The services migrated included Route 53, an EC2 instance, ELB, S3, and Cloudfront. At the high level, we copy every service we can (EC2, ELB, S3, Route 53) to the destination account before redirecting client traffic to the new account. After that, we migrate the remaining services (Cloudfront) and make updates to existing ones (Route 53, EC2) to point to the destination account.
Migrating EC2 and ELB:
- Create the destination AWS account
- Create an AMI of the instance on the original account
- Share this newly created AMI with the destination AWS account
- Launch the AMI in the destination account
- Set up the load balancer in the destination account to mirror the original
Migrating S3/Cloudfront:
- Create an S3 bucket in the destination account and copy the files over from the original bucket to the destination bucket. We used Bucket Explorer for this piece but needed to change the file permissions in the destination bucket manually to mirror those in the original account.
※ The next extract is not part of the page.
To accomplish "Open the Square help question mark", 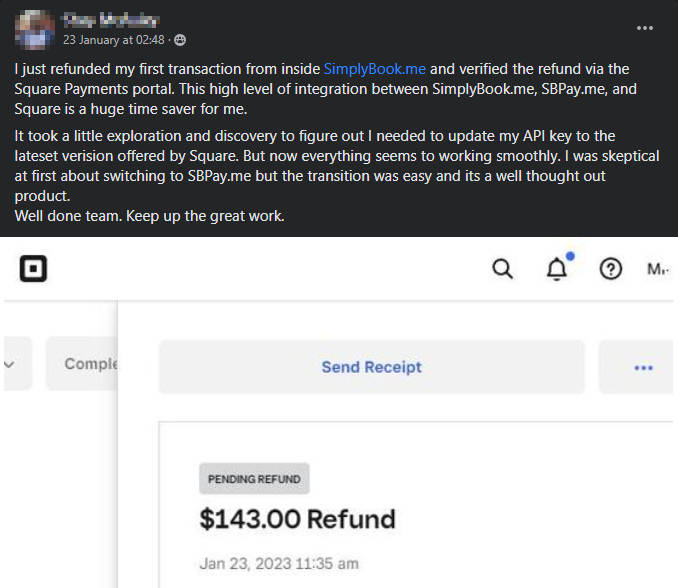I will 611,269.
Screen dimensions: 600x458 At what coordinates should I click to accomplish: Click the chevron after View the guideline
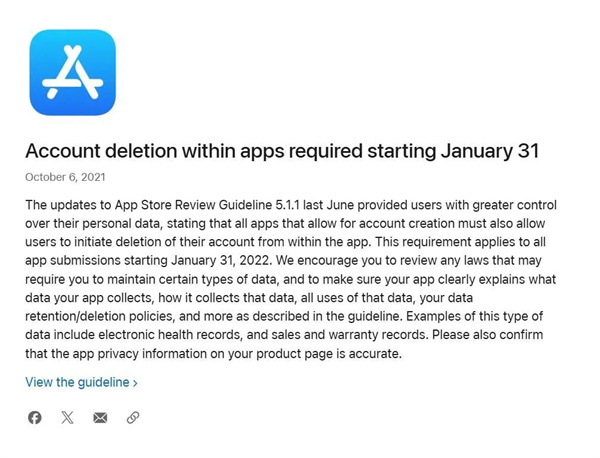(x=135, y=383)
One thing to watch out for is that S3 bucket names need to be unique so your code will need to be updated to reference the new name.
- Update the Cloudfront record in Route 53 to point to the destination account. Note that after the migration runs you can also update the Cloudfront record in the original account to point to the Cloudfront CNAME of the destination account.
- Cloudfront requires unique CNAME records so we give it a temporary name until you kick off the migration. As soon as you do, you will need to remove the CNAME record from the original account and add it to the destination Cloudfront account.
Migrating Route 53:
- Copy the records from the original account to the destination account.
- Make sure to update the Start of Authority (SOA) and Name Server (NS) records in the original account to have the same values as the ones in the destination account to speed up the DNS propagation.
Migrating the code:
- This will entirely depend on the application but the goal is to update your code to reference the services on the destination account.
- Due to the non-immediate nature of DNS propagation, you will most likely need to run two code bases - one on the original account pointing to some of the original services and one on the new account pointing to the destination services. Depending on the statelessness of your code, this may lead to a variety of sync issues and will require some intricate code to handle properly. In our case, we had MySQL running on the EC2 instance so while the app was running simultaneously under two AWS accounts the database would get out of sync with some users hitting the original setup and others hitting the destination. Luckily for us only a few tables were affected and we had to run a few manual SQL queries to deal with the issue but it could have been a lot worse.
The last step is to update your domain registrar NS records to point to the destination account and wait for the migration to occur. Note that the migration will happen gradually so you should look at the server logs on both accounts to make sure there’s no traffic hitting the server in the original account.
The lesson here is that migration becomes a whole lot easier if you keep your architecture as stateless and modular as possible. This way the services are loosely coupled and can be migrated one at a time rather than having to do everything at once. Your app also becomes significantly easier to scale since additional EC2 instances can be provisioned without having to worry about them getting out of sync. The non-instantaneous nature of DNS complicates the migration but a stateless architecture helps address most of the issues. Our migration didn’t go 100% smoothly but having mostly stateless services definitely helped us avoid major problems.